▶ [Aim of the exercise]
Beginning at the line containing "Where should I", give again every line through the end of the data, unchanged and with both ends included. Drop any pictures.

▶ [Data section]
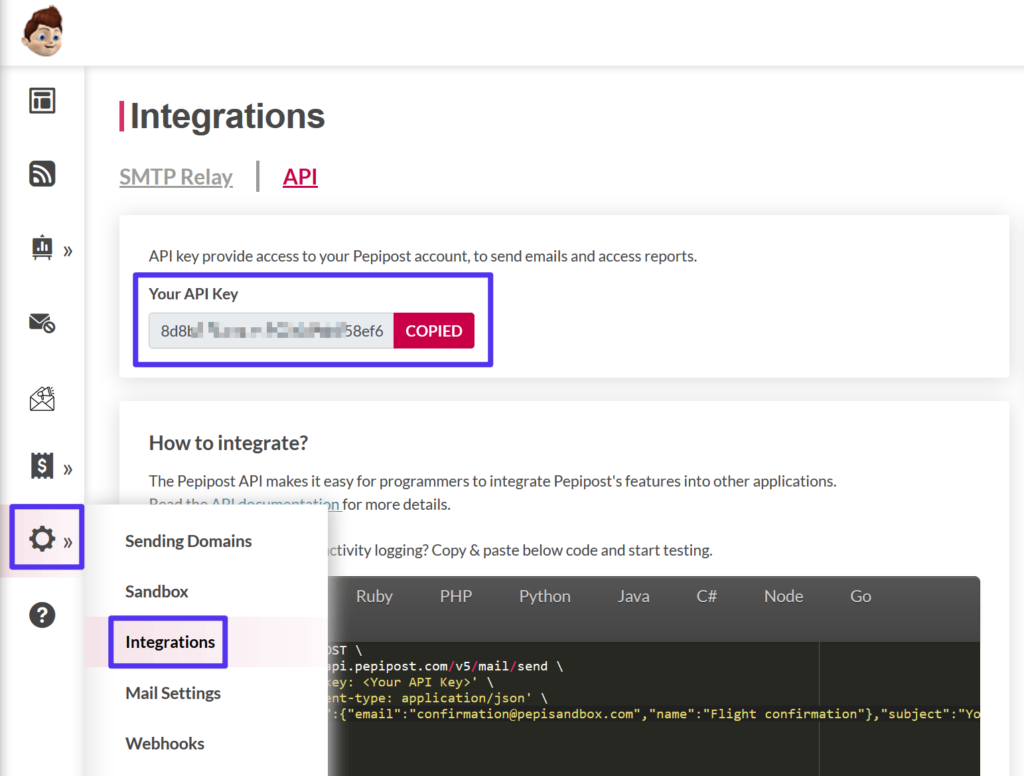Select Integrations from the settings menu
Screen dimensions: 1024x776
pos(169,642)
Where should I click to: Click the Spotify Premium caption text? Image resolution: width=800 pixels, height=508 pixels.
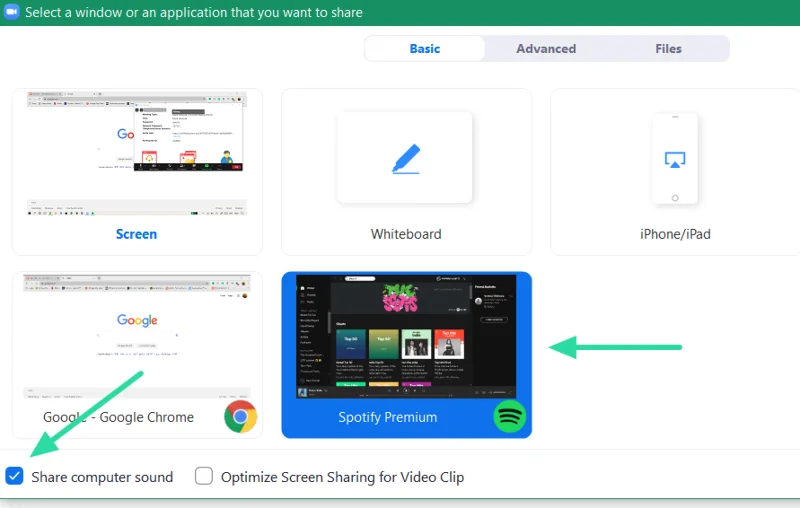387,417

▶ [Result]
Where should I click to: Click the Spotify Premium caption text? Image resolution: width=800 pixels, height=508 pixels.
387,417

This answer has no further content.